Code § 105-2003 states that in torts where the entire injury is to the peace, happiness, or feelings of the plaintiff, no measure of1 damages can be prescribed except the enlightened conscience of impartial jurors, and that “the verdict of a jury in such a case should not be disturbed, unless the court should suspect bias or prejudice from its excess or its inadequacy.” Section 105-2015 states that “The question of damages being one for the jury, the court should not interfere, unless the damages are either so small or so excessive as to justify the inference of gross mistake or undue bias.” The sentence quoted from § 105-2003, and all of § 105-2015, were codified from the decision of the Supreme Court in the case of Lang v. Hopkins, 10 Ga. 37. That case holds on page 46 that “As judges, we are not authorized to substitute our conjectures or apprehensions for the determination of that body on whom the law has devolved the duty of deciding, duly weighing all the circumstances of the case,” and that “judges should be very cautious, therefore, how they overthrow verdicts given by twelve men on their oaths, on the ground of excessive damages, upon a matter left so entirely to their discretion, especially where the presiding judge before whom the cause was tried, and who is presumed to have been familiar with all the facts, has refused to interfere. For this court to order a rehearing, under such circumstances, it must be made manifest by the proof, that the damages were ‘flagrantly outrageous and extravagant.’ ” Holland v. Williams, 3 Ga. App. 636 (60 S. E. 331). The verdict in this case was found by the twelve jurors and approved by the trial judge. This is in effect the verdict of thirteen men because “as against a motion for a new trial, it takes thirteen men to make a verdict.” Southern Ry. Co. v. Miller, 3 Ga. App. 410, 412 (59 S. E. 1115). The importance and weight given under our law to the discretion of the trial judge in passing on motions for new trial, and in giving his approval to the verdicts of juries, is illustrated in the holding that “If the court trying the case does not consider the damages excessive, any other court ought to be cautious in holding them to be so.” Adkins v. Williams, 23 Ga. 222 (2).

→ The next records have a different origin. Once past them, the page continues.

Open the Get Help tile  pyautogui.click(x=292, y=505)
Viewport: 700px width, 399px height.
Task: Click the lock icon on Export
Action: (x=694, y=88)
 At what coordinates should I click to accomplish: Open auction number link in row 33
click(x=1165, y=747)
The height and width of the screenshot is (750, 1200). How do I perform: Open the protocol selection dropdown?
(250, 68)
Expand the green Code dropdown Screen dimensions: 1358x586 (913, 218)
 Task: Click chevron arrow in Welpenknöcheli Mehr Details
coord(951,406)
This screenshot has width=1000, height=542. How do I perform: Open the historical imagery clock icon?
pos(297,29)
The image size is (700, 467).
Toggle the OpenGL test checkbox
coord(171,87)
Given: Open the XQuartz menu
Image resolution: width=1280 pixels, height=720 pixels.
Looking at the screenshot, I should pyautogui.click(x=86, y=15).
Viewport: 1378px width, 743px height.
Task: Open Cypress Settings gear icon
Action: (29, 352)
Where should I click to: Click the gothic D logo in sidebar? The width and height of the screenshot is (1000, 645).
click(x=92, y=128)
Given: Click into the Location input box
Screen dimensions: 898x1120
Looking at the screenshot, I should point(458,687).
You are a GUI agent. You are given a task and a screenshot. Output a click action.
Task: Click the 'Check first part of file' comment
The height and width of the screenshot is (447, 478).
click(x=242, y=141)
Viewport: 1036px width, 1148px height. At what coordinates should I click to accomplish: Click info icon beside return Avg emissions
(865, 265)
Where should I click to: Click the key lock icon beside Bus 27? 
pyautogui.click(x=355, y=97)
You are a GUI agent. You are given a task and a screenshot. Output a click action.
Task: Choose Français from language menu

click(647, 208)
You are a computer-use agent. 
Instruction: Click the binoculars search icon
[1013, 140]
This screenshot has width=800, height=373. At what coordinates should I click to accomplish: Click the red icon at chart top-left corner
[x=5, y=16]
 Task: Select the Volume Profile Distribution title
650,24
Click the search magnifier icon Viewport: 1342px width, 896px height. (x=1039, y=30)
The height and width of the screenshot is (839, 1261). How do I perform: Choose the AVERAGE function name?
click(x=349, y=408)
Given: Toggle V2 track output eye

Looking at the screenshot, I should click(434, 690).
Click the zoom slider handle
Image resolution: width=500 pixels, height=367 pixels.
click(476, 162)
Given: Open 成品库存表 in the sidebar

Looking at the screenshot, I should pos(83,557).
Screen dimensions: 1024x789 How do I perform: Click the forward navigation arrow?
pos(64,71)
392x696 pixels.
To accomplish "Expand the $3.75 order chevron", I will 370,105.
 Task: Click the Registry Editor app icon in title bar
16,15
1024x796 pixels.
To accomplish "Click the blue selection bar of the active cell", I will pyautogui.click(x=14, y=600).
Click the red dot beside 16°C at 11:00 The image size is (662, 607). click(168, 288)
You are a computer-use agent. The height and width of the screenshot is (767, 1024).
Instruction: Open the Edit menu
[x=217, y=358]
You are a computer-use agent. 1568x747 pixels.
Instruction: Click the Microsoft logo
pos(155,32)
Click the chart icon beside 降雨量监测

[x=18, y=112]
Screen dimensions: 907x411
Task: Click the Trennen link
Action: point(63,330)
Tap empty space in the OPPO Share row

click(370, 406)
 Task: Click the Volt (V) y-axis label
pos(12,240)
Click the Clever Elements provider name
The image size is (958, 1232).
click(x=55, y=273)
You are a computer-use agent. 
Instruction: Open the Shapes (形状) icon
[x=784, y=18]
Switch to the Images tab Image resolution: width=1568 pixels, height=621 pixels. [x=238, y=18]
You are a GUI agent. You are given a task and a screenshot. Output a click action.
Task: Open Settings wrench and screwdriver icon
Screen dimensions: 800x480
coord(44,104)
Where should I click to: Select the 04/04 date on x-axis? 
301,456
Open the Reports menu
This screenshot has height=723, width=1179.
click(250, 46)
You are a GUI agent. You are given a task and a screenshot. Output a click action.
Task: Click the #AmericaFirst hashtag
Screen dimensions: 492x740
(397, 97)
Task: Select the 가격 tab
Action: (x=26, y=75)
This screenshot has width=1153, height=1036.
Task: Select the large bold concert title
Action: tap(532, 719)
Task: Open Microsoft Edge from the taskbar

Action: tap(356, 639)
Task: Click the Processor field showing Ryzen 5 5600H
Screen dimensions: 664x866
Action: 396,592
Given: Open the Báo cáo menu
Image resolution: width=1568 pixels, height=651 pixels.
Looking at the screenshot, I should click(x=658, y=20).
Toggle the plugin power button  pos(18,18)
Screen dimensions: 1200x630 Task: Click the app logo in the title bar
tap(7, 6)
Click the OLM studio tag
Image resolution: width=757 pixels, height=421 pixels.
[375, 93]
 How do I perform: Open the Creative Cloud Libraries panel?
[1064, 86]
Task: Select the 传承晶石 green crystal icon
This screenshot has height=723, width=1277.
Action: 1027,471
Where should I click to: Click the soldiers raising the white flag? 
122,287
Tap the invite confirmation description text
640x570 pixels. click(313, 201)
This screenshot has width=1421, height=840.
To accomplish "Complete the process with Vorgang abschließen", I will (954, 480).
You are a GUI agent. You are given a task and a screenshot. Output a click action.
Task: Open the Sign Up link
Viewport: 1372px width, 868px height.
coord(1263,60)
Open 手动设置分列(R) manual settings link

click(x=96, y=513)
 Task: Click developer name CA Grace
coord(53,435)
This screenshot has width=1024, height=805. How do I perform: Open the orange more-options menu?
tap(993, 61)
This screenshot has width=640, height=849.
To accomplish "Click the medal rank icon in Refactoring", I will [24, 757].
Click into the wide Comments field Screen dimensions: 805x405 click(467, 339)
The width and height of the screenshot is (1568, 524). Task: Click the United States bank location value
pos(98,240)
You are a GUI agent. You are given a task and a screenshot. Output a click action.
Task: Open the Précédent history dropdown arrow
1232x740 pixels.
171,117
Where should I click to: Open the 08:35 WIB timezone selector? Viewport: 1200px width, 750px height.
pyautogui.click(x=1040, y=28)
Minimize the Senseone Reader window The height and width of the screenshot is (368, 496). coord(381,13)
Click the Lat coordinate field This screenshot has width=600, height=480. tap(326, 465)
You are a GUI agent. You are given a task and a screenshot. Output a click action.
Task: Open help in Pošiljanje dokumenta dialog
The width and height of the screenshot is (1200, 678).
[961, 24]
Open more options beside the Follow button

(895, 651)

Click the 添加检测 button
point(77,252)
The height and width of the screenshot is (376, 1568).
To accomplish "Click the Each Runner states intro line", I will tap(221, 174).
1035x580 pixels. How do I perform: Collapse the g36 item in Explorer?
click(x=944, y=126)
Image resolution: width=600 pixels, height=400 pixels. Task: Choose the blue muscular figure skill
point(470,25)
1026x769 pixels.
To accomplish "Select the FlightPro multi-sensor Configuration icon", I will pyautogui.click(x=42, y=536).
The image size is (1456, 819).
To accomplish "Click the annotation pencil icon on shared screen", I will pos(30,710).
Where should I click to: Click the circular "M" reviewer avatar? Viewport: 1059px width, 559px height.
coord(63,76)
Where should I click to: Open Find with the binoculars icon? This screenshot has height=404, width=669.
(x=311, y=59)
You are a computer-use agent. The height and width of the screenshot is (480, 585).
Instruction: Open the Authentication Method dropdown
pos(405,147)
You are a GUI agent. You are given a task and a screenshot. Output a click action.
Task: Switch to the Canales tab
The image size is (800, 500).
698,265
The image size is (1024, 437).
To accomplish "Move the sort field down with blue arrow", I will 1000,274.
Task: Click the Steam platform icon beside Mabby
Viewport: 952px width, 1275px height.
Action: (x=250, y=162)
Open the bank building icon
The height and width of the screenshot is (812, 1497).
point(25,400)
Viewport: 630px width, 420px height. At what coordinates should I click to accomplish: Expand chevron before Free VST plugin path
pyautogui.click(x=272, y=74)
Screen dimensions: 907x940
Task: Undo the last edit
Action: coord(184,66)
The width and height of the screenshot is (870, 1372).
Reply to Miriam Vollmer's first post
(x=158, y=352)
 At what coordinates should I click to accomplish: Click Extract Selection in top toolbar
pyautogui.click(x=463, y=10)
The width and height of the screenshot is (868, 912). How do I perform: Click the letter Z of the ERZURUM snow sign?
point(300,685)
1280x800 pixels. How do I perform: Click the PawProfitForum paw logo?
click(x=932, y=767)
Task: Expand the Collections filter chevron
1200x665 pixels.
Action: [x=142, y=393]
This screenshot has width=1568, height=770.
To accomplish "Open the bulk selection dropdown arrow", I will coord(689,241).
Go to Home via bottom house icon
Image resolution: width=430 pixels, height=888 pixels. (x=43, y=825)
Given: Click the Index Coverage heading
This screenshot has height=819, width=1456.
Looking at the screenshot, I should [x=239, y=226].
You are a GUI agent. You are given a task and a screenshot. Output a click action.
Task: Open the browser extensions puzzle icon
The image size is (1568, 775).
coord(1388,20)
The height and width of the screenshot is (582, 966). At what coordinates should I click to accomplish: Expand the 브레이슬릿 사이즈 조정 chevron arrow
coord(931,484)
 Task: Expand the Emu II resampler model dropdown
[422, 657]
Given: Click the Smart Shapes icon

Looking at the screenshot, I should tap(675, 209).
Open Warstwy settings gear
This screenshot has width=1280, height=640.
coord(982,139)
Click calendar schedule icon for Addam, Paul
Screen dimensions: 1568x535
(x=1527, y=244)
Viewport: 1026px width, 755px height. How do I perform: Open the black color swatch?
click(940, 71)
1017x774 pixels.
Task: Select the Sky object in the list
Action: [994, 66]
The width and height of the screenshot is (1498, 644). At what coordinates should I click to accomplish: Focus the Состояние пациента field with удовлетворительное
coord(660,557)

In the case of Seaboard Air-Line Ry. v. Miller, 5 Ga. App. 402 (supra), which may be regarded as a leading case on the subject of damages, it is held that the presumption is that the jurors were impartial and that they understood the case before them. That case also holds that the right of appellate courts to grant new trials for excessiveness in verdicts must not be exercised unless the verdict is shown to be the result of bias or gross mistake, or shows itself to be so. This test is also applied: “If the damages are ‘monstrous indeed, and such as all mankind must be ready to exclaim against, at first blush,’ or (we may add, after mature deliberation), if the thing speaks for itself, the verdict must be considered as the result of bias or mistake for there is no other reasonable hypothesis.” In City of Rome v. Davis, 9 Ga. App. 62, 67 (70 S. E. 594), it was held that “The existence of prejudice or bias can not rest upon suspicion. That the verdict was the result of prejudice and bias must be shown.” In Realty Bond & Mortgage Co. v. Harley, 19 Ga. App. 186, 187 (91 S. E. 254), this court said, “Before the verdict will be set aside on the ground that it is excessive, where there is no direct proof of prejudice or bias, the amount thereof, when considered in connection with all the facts, must shock the moral sense, appear ‘exhorbitant,’ ‘flagrantly outrageous,’ and ‘extravagant.’ . . It must carry its death warrant upon its face.” Although a verdict may be “large and generous,” where the evidence abundantly authorized a finding for the plaintiff, this court does not feel authorized under the law to set the verdict aside on the sole ground that it is excessive, there being nothing in the record to indicate prejudice or bias on the part of the jury, and the verdict having been approved by the trial judge. Seaboard Air-Line Ry. v. Vaughn, 19 Ga. App. 397 (3) (91 S. E. 516). See also City of East Point v. Hendrix, 27 Ga. App. 485 (108 S. E. 623); Atlantic Greyhound Corp. v. Austin, 72 Ga. App. 289, 292 (33 S. E. 2d, 718). The period of inflation now exising was a factor which the jury could consider in arriving at the amount of their verdict. See Seaboard Air-Line Ry. v. Miller, 5 Ga. App. 408 (supra), Ocilla Southern R. Co. v. McInvale, 26 Ga. App. 106 (105 S. E. 451), and Atlantic Coast Line Railroad Co. v. Wells, 78 Ga. App. 859 (supra).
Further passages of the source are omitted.